Como si no hubiéramos llegado a un S. XXI en el que los actores han dejado de ser el reclamo, o hubiera necesidad de adaptar esta historia para un posible atractivo internacional cuando, si es buena, va a llegar igualmente al público que quiera verla. Tal como está, queda lo más cerca posible de ser un entrañable museo de caricaturas: uno divertidísimo de ver y seguro que más divertido de interpretar, pero algo triste desde el punto de vista social o cultural.
Aunque hay algo que estoy pasando por alto, y que creo que es la clave de todo esto: los hechos sucedieron en la Madre Rusia, pero para los rusos… no tuvieron ni puta gracia. Y entonces asoma la idea de que vaya mundo ridículo el que tenemos, si no somos capaces de aceptar el absurdo de nuestra Historia, y reírnos de ella para no tener que volver a repetirla.

La realidad es que la Unión Soviética fue gobernada por un grandísimo cabrón cuyo afán sanguinario sólo rivalizaba con su imagen de abuelo bonachón.
Y nadie movía un puñetero músculo, alzaba ni una sola vez la voz o ponía verde al vecino, porque era demasiado grande el temor.
Pero también es verdad que los vericuetos del poder son extraños y exagerados, y de una represión excesiva sólo pueden nacer ambiciones equivalentes: nadie quiere deshonrar al Camarada Supremo mientras aún estaba caliente… pero posicionarse bien es esencial para no acabar siendo víctima del siguiente.
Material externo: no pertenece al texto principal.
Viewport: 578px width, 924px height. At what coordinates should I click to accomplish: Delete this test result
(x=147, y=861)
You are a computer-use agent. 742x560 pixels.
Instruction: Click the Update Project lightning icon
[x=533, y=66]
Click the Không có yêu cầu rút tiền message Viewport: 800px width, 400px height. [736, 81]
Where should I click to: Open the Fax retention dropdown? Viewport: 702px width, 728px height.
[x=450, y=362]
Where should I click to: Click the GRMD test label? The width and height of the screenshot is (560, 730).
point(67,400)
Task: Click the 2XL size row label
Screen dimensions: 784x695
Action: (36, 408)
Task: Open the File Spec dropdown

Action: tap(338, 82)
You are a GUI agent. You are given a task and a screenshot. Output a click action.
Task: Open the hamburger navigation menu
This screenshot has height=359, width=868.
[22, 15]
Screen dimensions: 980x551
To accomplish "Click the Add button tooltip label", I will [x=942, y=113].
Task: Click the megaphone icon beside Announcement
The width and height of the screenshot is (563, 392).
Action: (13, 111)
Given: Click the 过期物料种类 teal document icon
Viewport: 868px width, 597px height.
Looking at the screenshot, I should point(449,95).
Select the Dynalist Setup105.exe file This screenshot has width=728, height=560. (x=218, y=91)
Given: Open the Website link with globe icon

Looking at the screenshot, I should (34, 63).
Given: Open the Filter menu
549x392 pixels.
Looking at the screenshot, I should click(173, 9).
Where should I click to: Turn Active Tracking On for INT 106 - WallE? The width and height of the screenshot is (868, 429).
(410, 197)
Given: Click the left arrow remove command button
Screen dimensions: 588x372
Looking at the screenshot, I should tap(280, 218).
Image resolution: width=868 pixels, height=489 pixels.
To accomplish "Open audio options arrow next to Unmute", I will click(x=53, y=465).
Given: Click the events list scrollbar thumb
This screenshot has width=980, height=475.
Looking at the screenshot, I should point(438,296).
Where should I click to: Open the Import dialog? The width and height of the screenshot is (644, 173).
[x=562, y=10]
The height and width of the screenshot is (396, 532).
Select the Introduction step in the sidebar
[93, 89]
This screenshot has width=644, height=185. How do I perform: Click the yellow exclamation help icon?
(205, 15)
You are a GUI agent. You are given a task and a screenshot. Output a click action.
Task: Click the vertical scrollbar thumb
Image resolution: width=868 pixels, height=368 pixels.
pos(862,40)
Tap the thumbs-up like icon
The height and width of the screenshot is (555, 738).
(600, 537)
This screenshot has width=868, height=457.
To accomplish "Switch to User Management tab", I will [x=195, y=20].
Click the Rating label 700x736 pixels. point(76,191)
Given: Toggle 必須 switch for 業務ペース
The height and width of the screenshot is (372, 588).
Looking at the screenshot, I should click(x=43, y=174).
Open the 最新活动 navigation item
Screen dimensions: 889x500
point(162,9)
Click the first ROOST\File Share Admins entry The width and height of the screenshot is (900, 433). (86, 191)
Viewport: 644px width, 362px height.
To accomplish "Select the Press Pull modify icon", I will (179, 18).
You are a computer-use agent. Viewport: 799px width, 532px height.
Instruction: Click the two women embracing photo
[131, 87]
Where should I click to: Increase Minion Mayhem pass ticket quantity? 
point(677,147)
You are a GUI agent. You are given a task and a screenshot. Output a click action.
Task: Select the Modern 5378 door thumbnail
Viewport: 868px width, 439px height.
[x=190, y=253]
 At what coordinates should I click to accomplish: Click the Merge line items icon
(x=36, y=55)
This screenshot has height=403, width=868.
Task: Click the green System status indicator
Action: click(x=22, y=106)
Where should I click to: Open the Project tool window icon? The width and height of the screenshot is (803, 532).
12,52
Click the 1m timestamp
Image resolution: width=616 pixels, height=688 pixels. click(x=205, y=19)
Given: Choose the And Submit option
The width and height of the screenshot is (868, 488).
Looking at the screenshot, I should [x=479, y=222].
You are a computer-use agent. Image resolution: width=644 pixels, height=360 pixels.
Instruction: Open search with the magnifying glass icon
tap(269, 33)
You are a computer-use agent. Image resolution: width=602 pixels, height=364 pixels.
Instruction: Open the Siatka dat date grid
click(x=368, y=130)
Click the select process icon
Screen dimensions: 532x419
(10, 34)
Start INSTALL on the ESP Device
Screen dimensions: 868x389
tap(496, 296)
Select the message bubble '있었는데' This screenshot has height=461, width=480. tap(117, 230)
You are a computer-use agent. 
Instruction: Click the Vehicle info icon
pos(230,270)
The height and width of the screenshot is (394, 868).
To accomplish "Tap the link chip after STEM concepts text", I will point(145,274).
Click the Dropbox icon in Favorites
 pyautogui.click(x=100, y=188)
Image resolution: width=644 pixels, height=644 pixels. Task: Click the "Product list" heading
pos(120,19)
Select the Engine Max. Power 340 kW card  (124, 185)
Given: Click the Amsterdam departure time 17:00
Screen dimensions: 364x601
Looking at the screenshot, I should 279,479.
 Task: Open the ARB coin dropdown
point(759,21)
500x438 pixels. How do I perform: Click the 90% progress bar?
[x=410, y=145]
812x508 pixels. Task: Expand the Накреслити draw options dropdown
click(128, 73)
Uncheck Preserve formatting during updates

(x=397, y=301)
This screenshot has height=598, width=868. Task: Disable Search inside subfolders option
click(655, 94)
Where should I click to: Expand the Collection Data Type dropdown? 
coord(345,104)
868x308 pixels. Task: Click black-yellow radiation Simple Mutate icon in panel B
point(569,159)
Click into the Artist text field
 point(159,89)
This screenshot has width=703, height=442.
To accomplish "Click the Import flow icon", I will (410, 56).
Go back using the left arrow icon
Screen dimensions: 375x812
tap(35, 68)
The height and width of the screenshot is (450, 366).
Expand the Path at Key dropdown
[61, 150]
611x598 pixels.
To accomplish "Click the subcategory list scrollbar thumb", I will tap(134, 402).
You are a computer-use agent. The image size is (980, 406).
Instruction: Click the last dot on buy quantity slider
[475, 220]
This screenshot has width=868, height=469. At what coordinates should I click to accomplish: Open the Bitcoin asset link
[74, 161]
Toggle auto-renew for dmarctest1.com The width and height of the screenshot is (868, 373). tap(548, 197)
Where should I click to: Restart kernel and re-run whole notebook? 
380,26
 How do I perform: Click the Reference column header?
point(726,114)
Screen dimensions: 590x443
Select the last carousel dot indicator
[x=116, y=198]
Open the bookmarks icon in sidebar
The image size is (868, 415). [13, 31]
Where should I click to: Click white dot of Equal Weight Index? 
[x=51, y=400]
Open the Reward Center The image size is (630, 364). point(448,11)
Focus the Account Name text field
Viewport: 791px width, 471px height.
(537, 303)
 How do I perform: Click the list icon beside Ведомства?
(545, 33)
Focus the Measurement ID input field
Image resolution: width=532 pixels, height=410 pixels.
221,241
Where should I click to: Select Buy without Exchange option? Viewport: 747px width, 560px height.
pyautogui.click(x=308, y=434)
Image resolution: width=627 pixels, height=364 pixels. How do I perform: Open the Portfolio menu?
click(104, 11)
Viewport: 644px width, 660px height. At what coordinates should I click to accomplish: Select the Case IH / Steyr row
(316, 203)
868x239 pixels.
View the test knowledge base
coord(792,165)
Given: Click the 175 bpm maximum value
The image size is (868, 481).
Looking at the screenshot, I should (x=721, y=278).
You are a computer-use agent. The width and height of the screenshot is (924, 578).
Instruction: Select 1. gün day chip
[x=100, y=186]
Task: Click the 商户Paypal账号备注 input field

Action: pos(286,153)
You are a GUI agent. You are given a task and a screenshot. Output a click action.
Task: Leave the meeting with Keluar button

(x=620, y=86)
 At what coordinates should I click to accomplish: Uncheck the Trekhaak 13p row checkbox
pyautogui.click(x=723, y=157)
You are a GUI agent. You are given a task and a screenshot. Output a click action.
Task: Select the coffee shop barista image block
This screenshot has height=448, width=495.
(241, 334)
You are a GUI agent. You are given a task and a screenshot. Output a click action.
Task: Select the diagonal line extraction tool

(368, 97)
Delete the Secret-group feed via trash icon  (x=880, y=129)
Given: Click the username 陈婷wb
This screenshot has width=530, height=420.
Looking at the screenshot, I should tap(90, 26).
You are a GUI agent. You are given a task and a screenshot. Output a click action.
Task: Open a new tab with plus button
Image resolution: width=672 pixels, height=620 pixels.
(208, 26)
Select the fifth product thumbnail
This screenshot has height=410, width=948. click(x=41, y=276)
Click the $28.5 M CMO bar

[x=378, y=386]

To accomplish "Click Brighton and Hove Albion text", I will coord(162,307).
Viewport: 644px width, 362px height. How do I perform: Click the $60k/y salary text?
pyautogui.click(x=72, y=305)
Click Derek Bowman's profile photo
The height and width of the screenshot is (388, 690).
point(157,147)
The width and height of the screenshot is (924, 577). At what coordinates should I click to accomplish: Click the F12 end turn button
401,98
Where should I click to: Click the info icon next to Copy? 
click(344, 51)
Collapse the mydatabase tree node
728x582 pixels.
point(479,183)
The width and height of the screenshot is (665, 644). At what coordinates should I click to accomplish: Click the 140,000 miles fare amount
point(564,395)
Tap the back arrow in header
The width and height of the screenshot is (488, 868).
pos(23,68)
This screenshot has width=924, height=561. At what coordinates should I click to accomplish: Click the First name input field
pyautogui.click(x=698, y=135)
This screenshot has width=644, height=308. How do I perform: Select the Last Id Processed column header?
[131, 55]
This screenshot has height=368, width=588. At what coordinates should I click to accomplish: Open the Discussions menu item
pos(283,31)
Nikita Khrushchev, Lavrenti Beria y otros tantos capullos soviéticos se abalanzan sobre el posible liderazgo, al principio con la calma de quien se sabe condenado si el abuelo todavía se levanta y dice algo, pero más tarde con la clase de patética manipulación que no sabe ser sutil, como buitres que sobre un cadáver están danzando.
De repente, es esencial alcanzarle una silla con lámpara o un hombro sobre el que llorar a Svetlana Stalin, al igual que es estrictamente necesario dejar a Vasily Stalin proclamar un “edificante” discurso sobre la procesión funeraria.
Los “imposibles” del abuelo, los traidores desaparecidos, a esos todavía se les puede recuperar, queda permitido todo lo que el anterior régimen había impedido, por lo menos hasta que dure la inseguridad de no saber quién en qué bando está: Armando Iannucci se lanza entonces un guiño propio, confinando al particular coro griego-ruso a estar “en el bucle” de la política rupturista con lo anterior, que quiere seguir de alguna manera la tradición, pero quiere demostrar carácter respecto a lo que ya se vió, pero no quiere manchar la memoria del que se murió, pero…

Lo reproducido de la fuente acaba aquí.